Especially given that it was two juniors and two seniors across three months that did this work.

We’re not done yet, we’ve still got some UAT and final bits and pieces to deal with, but I’m proud to say that we’re mostly there.

Here’s a basic run down of how we did it:

We chose Atlassian’s Bamboo as our general purpose task runner. It’s the backbone of our process. We chose it because it’s got a nice interface, awesome integration with Bitbucket (which all of our repos are hosted on) as well as Jira and Confluence.

It can provide us with automatically generated information about the issues addressed by a deployment, link back to repos if we need to sanity check source code and a bunch of other cool stuff. We’ve also added webhooks to our deployment channel within Slack, so Bamboo posts alerts to that channel when a deployment completes.

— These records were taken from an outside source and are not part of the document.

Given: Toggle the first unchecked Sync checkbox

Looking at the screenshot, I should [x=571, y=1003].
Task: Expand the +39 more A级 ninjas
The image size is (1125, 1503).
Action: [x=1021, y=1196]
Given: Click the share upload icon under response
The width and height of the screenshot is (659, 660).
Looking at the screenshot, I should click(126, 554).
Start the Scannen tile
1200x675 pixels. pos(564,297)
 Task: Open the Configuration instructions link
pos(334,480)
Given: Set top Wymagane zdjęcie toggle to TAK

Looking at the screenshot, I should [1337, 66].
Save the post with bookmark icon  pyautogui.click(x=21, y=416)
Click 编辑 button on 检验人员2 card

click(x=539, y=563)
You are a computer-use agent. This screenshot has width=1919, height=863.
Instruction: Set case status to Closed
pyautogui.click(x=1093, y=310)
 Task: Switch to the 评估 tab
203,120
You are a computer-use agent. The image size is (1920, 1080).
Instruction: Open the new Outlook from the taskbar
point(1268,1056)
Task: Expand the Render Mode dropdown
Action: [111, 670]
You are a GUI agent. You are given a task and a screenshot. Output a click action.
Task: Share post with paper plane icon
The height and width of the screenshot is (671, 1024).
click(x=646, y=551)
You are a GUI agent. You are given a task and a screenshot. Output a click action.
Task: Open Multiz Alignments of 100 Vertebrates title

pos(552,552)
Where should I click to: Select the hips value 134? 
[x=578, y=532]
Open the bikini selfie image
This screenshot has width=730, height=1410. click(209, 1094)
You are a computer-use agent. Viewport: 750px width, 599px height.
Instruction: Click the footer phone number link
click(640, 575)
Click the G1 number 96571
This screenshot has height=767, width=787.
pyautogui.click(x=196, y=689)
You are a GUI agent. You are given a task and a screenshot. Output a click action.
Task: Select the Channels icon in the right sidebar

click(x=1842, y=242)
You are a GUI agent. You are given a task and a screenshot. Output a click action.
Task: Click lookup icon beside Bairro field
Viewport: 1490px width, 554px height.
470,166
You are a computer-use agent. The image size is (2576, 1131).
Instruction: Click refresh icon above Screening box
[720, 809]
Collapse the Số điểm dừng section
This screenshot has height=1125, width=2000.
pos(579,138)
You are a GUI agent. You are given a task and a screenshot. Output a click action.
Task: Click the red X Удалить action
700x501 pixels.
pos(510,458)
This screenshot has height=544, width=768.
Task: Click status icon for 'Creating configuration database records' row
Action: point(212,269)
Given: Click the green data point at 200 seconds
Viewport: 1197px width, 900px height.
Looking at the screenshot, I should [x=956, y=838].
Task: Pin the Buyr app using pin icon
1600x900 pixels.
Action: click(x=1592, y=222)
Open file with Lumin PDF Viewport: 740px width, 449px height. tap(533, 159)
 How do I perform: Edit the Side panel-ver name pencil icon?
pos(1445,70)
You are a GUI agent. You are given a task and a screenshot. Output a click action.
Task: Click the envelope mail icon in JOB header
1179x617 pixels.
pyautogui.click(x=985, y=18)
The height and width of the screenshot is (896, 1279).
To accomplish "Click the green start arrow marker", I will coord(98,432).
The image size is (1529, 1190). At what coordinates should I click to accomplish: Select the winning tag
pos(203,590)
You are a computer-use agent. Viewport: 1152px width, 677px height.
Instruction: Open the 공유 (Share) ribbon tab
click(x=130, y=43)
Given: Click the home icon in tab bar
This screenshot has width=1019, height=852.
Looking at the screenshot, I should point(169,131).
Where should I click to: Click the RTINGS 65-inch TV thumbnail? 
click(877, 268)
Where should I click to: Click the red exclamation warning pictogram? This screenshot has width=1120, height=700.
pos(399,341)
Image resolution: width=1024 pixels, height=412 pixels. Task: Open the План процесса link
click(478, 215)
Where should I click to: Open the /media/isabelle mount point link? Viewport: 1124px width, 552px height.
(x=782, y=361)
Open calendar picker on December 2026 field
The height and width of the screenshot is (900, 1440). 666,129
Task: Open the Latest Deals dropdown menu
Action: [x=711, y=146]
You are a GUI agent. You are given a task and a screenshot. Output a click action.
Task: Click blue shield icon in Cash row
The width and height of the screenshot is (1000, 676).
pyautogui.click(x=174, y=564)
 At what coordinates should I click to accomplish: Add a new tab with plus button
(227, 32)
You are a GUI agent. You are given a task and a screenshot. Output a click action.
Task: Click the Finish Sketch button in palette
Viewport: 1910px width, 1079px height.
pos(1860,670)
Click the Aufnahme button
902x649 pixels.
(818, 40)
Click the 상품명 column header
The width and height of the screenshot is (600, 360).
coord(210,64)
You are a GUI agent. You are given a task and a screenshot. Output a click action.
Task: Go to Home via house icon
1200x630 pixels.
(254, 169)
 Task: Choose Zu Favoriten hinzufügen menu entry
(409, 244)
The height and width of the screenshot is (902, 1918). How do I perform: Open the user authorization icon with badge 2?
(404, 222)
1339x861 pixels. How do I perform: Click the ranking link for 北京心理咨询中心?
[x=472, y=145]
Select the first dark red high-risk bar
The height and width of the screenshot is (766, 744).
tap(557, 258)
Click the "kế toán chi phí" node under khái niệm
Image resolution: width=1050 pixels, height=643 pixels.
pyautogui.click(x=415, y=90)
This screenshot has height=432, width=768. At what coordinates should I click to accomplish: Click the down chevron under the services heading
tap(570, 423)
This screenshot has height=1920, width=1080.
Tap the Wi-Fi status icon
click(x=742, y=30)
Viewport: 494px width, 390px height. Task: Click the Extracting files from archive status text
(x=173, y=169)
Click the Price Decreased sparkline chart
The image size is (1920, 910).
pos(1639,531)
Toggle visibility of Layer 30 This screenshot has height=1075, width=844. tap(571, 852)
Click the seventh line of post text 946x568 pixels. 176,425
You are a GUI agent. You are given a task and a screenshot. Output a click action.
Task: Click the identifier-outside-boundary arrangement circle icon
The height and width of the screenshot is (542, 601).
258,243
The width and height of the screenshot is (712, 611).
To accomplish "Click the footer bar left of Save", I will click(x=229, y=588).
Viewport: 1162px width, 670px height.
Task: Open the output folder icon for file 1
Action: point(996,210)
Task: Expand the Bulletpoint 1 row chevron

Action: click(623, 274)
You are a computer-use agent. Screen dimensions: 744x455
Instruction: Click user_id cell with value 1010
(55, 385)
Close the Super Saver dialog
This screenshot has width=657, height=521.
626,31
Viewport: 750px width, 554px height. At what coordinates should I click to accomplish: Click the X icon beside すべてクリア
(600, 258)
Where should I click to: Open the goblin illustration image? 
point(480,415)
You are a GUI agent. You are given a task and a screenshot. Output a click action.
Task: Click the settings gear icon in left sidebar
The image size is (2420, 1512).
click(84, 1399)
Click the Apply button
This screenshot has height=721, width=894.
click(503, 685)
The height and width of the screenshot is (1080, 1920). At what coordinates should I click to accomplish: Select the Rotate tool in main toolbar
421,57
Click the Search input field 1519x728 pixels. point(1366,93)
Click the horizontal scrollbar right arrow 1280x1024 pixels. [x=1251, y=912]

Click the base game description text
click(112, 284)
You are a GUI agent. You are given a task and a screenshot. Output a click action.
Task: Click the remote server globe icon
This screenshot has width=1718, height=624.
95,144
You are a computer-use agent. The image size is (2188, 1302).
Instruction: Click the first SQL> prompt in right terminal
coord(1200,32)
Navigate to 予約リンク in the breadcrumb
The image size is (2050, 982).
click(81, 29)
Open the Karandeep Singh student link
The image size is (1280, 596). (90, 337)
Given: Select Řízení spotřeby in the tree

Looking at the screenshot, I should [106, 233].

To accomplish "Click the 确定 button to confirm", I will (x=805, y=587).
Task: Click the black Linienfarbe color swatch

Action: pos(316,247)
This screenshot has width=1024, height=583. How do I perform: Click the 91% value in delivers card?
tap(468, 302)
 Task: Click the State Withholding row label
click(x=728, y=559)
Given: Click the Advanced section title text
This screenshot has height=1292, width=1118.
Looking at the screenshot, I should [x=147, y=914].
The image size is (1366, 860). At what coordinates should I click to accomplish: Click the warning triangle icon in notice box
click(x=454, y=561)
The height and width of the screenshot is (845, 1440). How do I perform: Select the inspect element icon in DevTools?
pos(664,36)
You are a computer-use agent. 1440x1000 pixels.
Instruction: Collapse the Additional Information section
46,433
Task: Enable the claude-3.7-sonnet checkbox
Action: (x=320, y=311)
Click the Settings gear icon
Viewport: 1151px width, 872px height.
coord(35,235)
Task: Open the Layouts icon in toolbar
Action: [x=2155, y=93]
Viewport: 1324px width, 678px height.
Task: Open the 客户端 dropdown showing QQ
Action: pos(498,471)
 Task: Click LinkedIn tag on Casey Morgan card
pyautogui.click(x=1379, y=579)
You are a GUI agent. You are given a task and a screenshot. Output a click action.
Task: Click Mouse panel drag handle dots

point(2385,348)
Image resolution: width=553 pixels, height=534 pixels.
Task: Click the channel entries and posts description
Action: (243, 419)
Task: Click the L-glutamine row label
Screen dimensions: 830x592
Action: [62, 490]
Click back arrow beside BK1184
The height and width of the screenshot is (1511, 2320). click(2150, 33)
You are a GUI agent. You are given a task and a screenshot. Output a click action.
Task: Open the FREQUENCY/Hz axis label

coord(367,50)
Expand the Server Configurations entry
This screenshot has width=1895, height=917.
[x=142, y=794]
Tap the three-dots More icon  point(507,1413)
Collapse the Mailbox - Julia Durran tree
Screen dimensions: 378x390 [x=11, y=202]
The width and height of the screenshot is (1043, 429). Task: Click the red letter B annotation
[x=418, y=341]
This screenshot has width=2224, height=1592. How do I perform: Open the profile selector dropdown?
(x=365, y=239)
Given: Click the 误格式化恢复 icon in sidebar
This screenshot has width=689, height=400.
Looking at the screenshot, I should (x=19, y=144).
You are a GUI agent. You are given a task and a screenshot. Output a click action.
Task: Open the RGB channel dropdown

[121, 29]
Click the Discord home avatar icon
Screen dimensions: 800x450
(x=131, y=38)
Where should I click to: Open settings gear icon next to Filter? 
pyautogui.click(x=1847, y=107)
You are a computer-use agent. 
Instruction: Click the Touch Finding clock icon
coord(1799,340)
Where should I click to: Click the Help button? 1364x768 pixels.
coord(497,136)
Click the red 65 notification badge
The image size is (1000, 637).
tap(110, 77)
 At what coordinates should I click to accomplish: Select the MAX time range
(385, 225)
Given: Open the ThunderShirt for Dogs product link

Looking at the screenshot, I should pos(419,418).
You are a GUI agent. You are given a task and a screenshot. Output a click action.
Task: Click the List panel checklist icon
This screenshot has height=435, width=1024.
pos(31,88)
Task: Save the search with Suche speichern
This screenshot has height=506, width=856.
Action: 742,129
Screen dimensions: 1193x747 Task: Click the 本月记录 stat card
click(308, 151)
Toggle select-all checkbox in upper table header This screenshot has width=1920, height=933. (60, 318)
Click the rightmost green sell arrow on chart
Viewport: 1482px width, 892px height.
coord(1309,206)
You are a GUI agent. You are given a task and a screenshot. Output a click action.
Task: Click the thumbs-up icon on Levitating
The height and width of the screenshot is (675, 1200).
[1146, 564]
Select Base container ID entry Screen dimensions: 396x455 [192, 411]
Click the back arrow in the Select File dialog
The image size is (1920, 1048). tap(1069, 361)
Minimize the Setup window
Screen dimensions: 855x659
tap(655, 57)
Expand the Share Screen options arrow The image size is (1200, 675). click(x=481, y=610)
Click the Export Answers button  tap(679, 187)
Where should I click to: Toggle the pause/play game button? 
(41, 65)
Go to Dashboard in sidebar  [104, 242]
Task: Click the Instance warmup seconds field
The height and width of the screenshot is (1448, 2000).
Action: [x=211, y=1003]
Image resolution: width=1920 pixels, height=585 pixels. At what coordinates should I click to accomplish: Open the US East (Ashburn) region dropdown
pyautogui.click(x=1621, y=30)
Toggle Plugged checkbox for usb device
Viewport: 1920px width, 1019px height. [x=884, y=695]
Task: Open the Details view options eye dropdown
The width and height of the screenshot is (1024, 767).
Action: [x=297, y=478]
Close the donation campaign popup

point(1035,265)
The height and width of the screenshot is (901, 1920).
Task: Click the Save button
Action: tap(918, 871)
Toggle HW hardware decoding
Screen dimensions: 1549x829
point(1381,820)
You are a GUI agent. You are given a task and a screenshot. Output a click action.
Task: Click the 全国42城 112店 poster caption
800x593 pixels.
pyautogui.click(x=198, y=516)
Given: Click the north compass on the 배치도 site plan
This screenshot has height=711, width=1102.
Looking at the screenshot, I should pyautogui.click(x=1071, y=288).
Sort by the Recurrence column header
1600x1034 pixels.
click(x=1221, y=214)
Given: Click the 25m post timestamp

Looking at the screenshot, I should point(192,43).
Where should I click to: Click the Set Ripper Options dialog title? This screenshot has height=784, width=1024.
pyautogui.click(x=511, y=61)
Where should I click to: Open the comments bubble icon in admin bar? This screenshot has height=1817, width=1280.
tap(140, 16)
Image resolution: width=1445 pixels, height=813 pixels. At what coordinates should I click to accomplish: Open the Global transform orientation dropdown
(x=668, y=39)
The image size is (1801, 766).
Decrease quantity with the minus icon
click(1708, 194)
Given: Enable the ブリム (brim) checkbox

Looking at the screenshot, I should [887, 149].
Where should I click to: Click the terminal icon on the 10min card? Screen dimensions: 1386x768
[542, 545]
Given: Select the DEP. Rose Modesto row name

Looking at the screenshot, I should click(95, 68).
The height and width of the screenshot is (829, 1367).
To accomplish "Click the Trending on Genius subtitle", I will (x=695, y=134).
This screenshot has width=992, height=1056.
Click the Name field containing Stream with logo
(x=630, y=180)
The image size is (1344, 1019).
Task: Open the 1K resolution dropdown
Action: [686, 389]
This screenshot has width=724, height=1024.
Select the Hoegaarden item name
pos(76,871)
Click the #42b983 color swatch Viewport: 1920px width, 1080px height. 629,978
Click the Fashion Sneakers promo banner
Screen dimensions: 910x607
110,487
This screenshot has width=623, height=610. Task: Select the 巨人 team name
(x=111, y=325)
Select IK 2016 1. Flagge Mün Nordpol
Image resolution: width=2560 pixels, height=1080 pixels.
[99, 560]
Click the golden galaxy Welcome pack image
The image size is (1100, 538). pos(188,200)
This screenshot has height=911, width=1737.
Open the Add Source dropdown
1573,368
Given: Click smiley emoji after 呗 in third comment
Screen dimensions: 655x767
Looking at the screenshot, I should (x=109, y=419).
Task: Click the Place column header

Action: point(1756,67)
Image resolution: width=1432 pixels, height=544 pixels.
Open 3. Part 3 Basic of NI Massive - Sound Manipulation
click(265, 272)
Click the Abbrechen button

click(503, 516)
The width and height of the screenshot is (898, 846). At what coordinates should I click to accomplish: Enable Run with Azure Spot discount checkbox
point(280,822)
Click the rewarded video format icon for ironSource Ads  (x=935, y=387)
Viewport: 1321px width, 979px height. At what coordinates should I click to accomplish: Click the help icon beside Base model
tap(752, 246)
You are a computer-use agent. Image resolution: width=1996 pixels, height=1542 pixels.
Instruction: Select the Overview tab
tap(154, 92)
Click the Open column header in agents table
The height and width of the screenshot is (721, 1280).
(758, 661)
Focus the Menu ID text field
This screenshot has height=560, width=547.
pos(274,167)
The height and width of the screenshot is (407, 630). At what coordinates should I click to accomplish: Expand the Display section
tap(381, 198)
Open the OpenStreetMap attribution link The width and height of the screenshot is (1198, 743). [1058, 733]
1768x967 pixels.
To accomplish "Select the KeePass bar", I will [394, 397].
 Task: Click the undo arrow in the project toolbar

We’re stuck with a bunch of technologies that aren’t being used correctly (Like using Puppet to manage individual machines rather than types of machines) and Bamboo is going to give us freedom to swap out discrete pieces of the process as and when we need.

We’ve got a bunch of scripts and SSH tasks that reach out to our repos, check file versions, run puppet agents (yes, manually running rather than every n minutes), stop queues, dump databases for backup purposes, start queues and all sorts of other nebulous tasks.

The end result is that to build a venture project, all a developer needs to do is commit code. To cut a release they need to select a branch to build. To deploy to a dev, test or staging environment they need to select a build result and click deploy, same deal for pre-prod and prod (with a few additional caveats).

The great thing is, the teams are onboard with it.

This is a huge amount of disruption to the way 80% of our team does business. It affects developers, testers, BAs and product owners. Without exception, everyone that I’ve talked to is pumped. It’s a credit to the guys here that they aren’t stuck in a process but are always looking to improve. It makes me happy.